On Sundays the Pecks went to church, of course, and on Wednesday evenings Laura had her Ladies’ Circle. On holidays there were the formal visitors: Justin’s business associates and their wives, along with their starched, ruffled children. But you couldn’t say that the Pecks had friends , exactly. They kept to themselves. They were suspicious of outsiders. After guests left, the family often remarked on the gentlemen’s inferior brand of cigars, the children’s poor manners, the wives’ regrettable overuse of Pompeiian Bloom rouge. Daniel listened, memorizing their words. Caleb hung out the window to hear an Irish tenor sing “Just a Lock of Hair for Mother.”
Daniel was a tall, cool, reflective boy, and from the beginning he planned to study law. Therefore Caleb would take over the importing business. In preparation for this Caleb attended the Salter Academy, walking there daily with his friend Paul and a few of the neighborhood boys. He worked very conscientiously, although sometimes his mother suspected that his heart wasn’t in it. Coming home from school he could be waylaid by any passing stranger, he fell willingly into conversation with all sorts of riffraff. He had no discrimination. And he still followed organ grinders. With his pocket money he bought tawdry musical instruments, everything from pennywhistles to a cheap violin sold him by a sailor; he could make music out of anything. He played these instruments not only in his room but outdoors as well, if he wasn’t caught and stopped. More than once he was mistakenly showered with coins from someone’s window. When Laura heard about it she would grow dark in the face and order him to remember his name. She shut him in the parlor, where he continued to spill out his reckless, made-up tunes on the massive piano draped in fringed silk. Unfortunately the Creole gardener, Lafleur Boudrault, had taught him ragtime. A disreputable, colored kind of music. Justin, home in his study doing the accounts, would raise his head to listen for a minute and frown, but then he shrugged it off.

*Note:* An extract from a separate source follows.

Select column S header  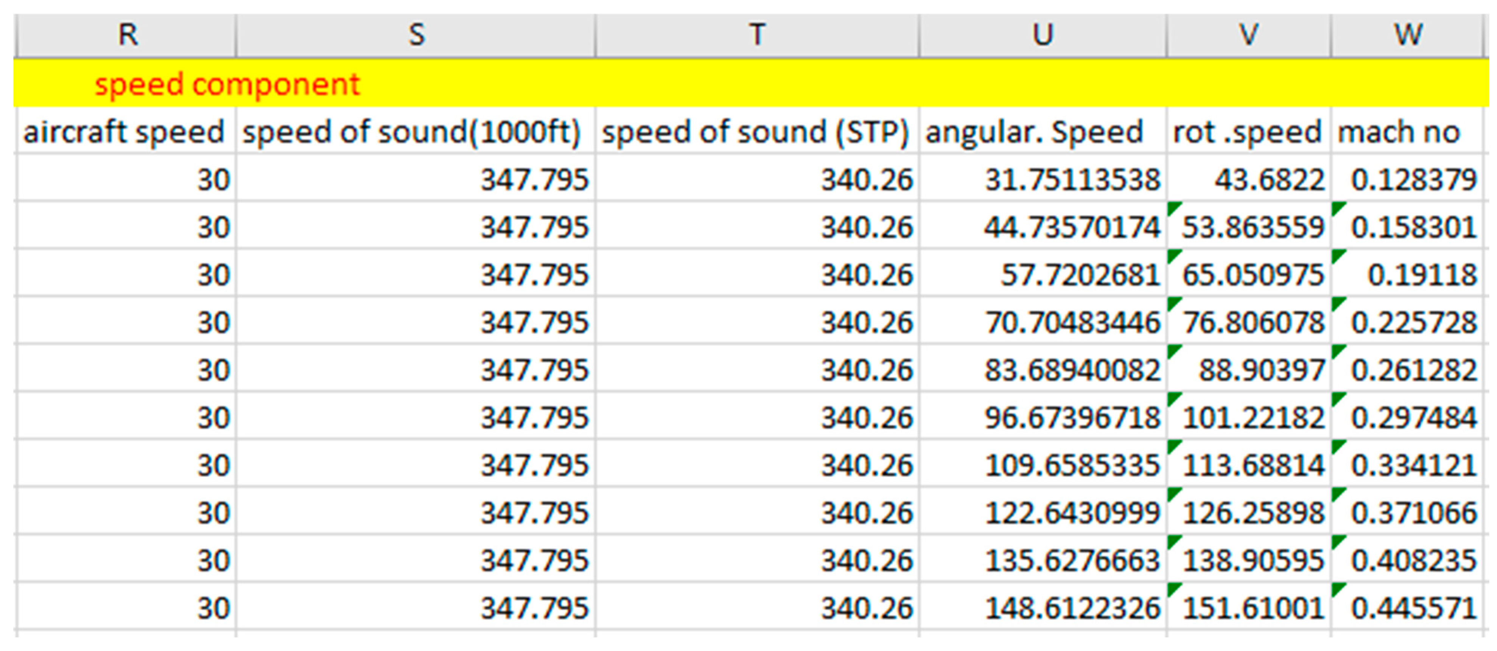416,35
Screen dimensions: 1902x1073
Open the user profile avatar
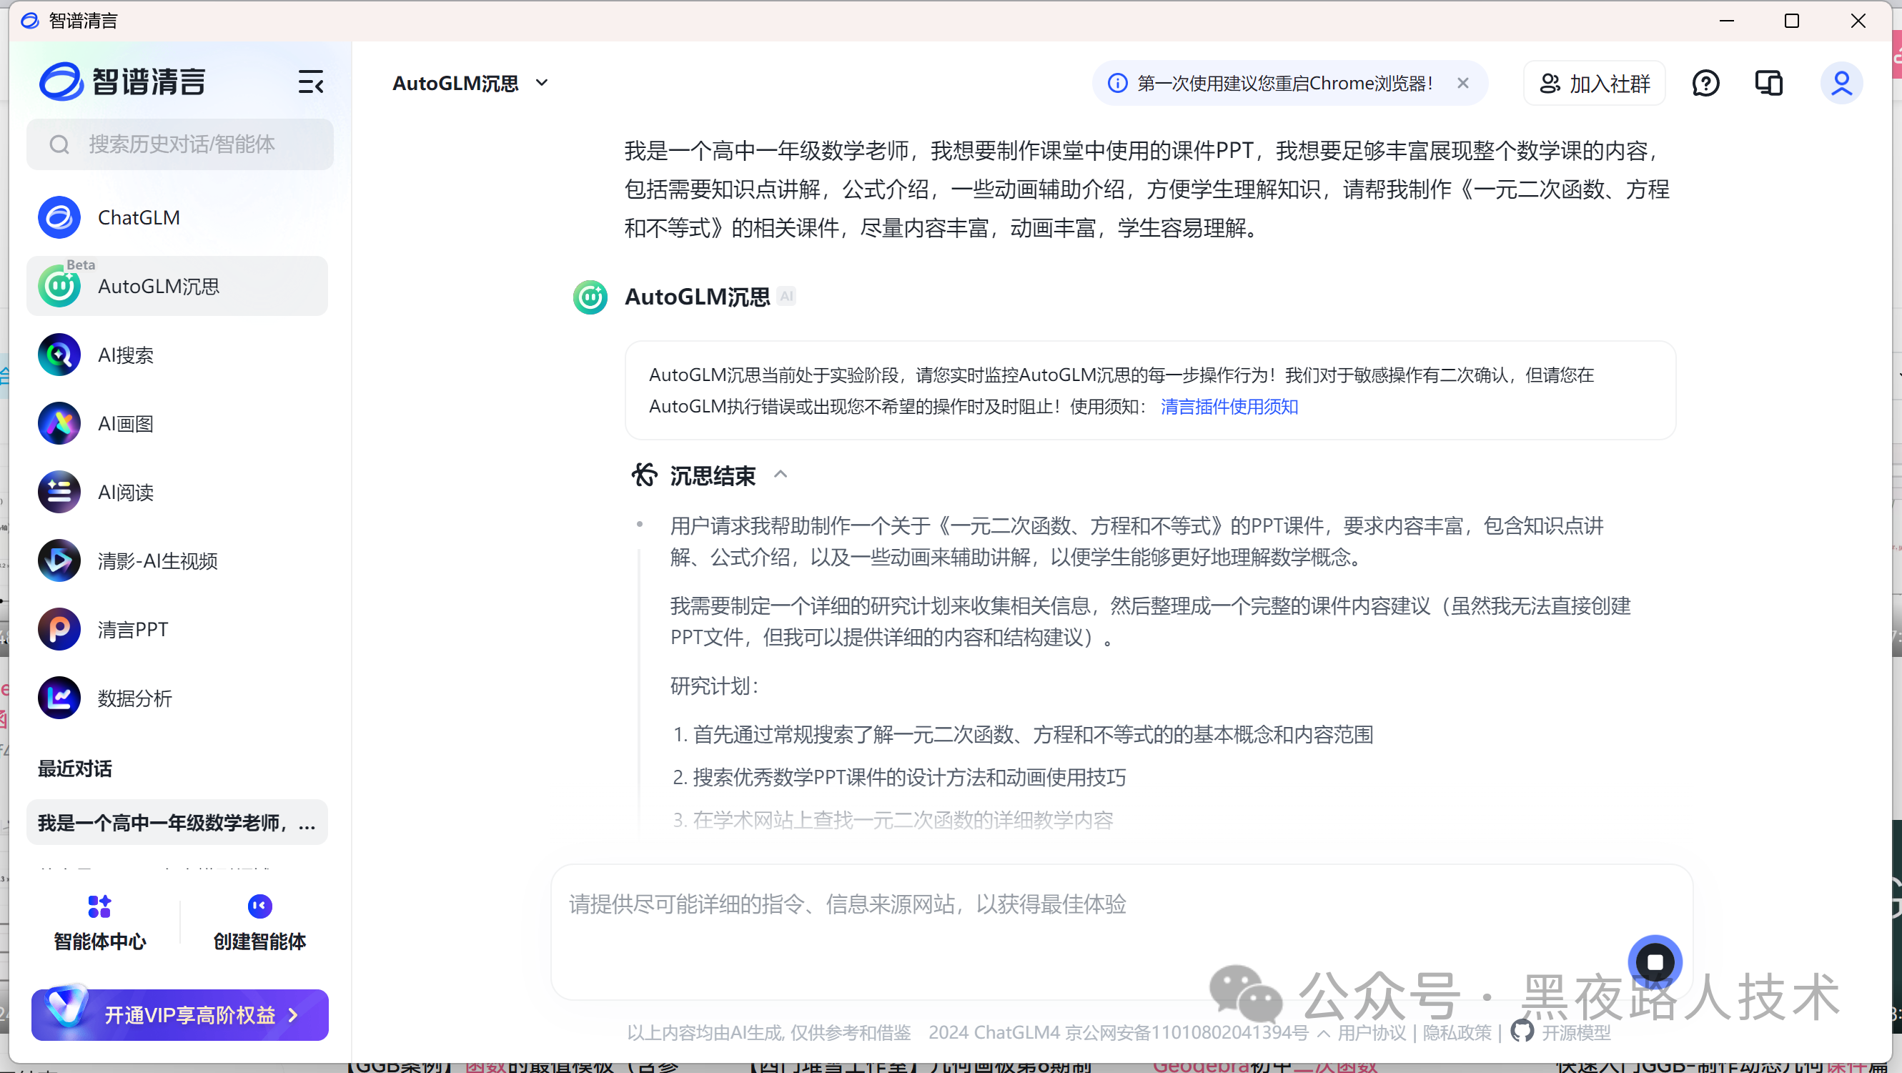tap(1841, 83)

In 1903, Caleb graduated from the Salter Academy. The day after his graduation Justin took him down to his office to show him around. By now, of course, the importing business was very different from what it had been in the ’70’s. The old fullrigged steamers, which looked like brigantines with smokestacks, had given way to modern ships, and their spectacular journeys to Brazil and Peru and the West Indies had been discontinued in favor of the more profitable coastwise hauls, carrying manufactured goods south and raw materials north. The Merchants’ Exchange had been torn down; Caleb would be spending his days in an office above a warehouse, behind a roll-top desk, dealing with ledgers and receipts and bills of lading. Still, it was a fine opportunity for a young man with ambition, Caleb. Caleb?
Caleb turned from the single, sooty window, through which he had been gazing even though it was impossible to see the harbor from there. He said that he would prefer to be a musician.
At first Justin couldn’t take it in. He was politely interested. Musician? Whatever for?
Then the situation hit him in the face and he gasped and caved in. He felt for the chair behind him and sat down, preparing bitter, harmful words that would convey all his horror and disgust and contempt. But music was so — no young man would ever seriously — music was for women! For parlors! He felt nauseated by the sight of this boy’s intense brown eyes. He could hardly wait to chew him up and spit him out and stamp on what was left.